* [Vorliegender Text]:
§ §

Im Zuge der Digitalisierung hat die Betriebsvereinbarung zur Umsetzung der Mitbestimmungspflicht bei der Einführung und Anwendung technischer Systeme gemäß § 87 Nr. 6 Betriebsverfassungsgesetz (BetrVG) jüngst an zentraler Bedeutung gewonnen. Neben der Gewährleistung der Umsetzung von Mitbestimmungsrechten dient sie den Betriebsparteien immer häufiger, insbesondere im Falle von Rechtsunsicherheiten bei der datenschutzkonformen Verarbeitung in komplexen Systemen, wie bspw. MS 365, als Rechtsgrundlage für die Verarbeitung personenbezogener Beschäftigtendaten. Obwohl der nationale Gesetzgeber die Notwendigkeit der Umsetzung der Vorgaben aus Art. 88 Abs. 2 DS-GVO für Betriebsvereinbarungen erfasst und entsprechend in § 26 Abs. 4 S. 2 BDSG statuiert hat, war in der Praxis zu beobachten, dass diese Vorgaben oft vernachlässigt oder nur sehr oberflächlich in Betriebsvereinbarungen abgehandelt wurden. Vor dem Hintergrund der dargestellten EuGH-Rechtsprechung dürften oberflächliche Regelungen zur Beachtung datenschutzrechtlicher Vorgaben durch die Betriebsparteien oder Verweise auf die Einhaltung der datenschutzrechtlichen Grundsätze des Art. 5 DS-GVO bei der Verarbeitung von Beschäftigtendaten den gesetzlichen Anforderungen des Art. 88 Abs. 2 DS-GVO wohl kaum noch genügen. Vielmehr bedarf es konkreter Vereinbarungen, vor allen zu folgenden Datenschutzaspekten und daraus abzuleitender Maßnahmen:

  • Transparenz bezüglich der genutzten Anwendungen/ Systeme und Schnittstellen sowie der erforderlichen Datenkategorien,
  • konkrete Beschreibung der Zwecke der Verarbeitung (Zweckbindung),
  • Maßnahmen zur Datenminimierung bei Erhebung, Zugriff und Weitergabe von Daten,
  • Festlegung von Korrekturmöglichkeiten, Löschfristen und Sicherheitsmaßnahmen.

§ §

Einträge aus einem Zeige-Datensatz:
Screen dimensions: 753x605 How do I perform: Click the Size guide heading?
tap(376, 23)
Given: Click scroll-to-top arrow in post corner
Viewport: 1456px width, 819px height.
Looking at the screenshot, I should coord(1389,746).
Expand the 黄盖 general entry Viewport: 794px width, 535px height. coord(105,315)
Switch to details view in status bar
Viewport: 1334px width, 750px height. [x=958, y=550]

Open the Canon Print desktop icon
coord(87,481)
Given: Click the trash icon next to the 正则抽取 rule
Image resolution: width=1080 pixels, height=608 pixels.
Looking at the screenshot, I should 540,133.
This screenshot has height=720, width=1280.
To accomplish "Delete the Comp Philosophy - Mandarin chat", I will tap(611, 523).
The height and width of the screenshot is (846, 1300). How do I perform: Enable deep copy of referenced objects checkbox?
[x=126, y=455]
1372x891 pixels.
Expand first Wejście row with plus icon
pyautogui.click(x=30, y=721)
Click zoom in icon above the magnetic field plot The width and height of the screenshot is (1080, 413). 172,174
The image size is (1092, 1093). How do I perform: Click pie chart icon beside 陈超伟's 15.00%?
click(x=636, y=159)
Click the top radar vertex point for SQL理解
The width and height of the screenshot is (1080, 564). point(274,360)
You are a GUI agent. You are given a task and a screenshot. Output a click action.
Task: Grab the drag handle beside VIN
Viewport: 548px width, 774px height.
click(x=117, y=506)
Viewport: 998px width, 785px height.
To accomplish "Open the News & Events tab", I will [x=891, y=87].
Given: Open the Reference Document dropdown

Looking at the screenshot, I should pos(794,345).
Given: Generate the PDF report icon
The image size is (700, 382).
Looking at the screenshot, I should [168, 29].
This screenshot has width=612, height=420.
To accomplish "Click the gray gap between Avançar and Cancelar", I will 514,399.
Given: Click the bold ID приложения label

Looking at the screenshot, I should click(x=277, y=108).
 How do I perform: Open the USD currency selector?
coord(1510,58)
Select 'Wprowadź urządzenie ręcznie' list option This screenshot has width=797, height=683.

§ §

* [Aufgaben]:
[1] Nenne alle verschiedenen Gesetzesvorschriften, die der Text über Betriebsvereinbarungen und Beschäftigtendatenschutz mit Paragraf oder Artikel anführt.
[2] Knüpfe an den Text über Betriebsvereinbarungen und Beschäftigtendatenschutz an und führe ihn nach der Aufzählung weiter.

* [Lösungen]:
[1] § 87 Nr. 6 BetrVG, Art. 88 Abs. 2 DS-GVO, § 26 Abs. 4 S. 2 BDSG, Art. 5 DS-GVO

[2]
Bestehende und künftige Betriebsvereinbarungen werden sich hieran messen lassen müssen. Wie und in welchem Umfang, wird mitunter die noch ausstehende EuGH-Entscheidung zum aktuellen Vorlagebeschluss des BAG[5]zeigen.

III. Gestaltungsmöglichkeiten für die Konkretisierung von Maßnahmen gemäß Art. 88 Abs. 2 DS-GVO

Um eine Überlastung bei der Anpassung von Betriebsvereinbarungen im Zuge der EuGH-Rechtsprechung zu vermeiden, wird empfohlen, zunächst eine Rahmenbetriebsvereinbarung zur Einführung und Nutzung von IKT-Systemen im Unternehmen abzuschließen.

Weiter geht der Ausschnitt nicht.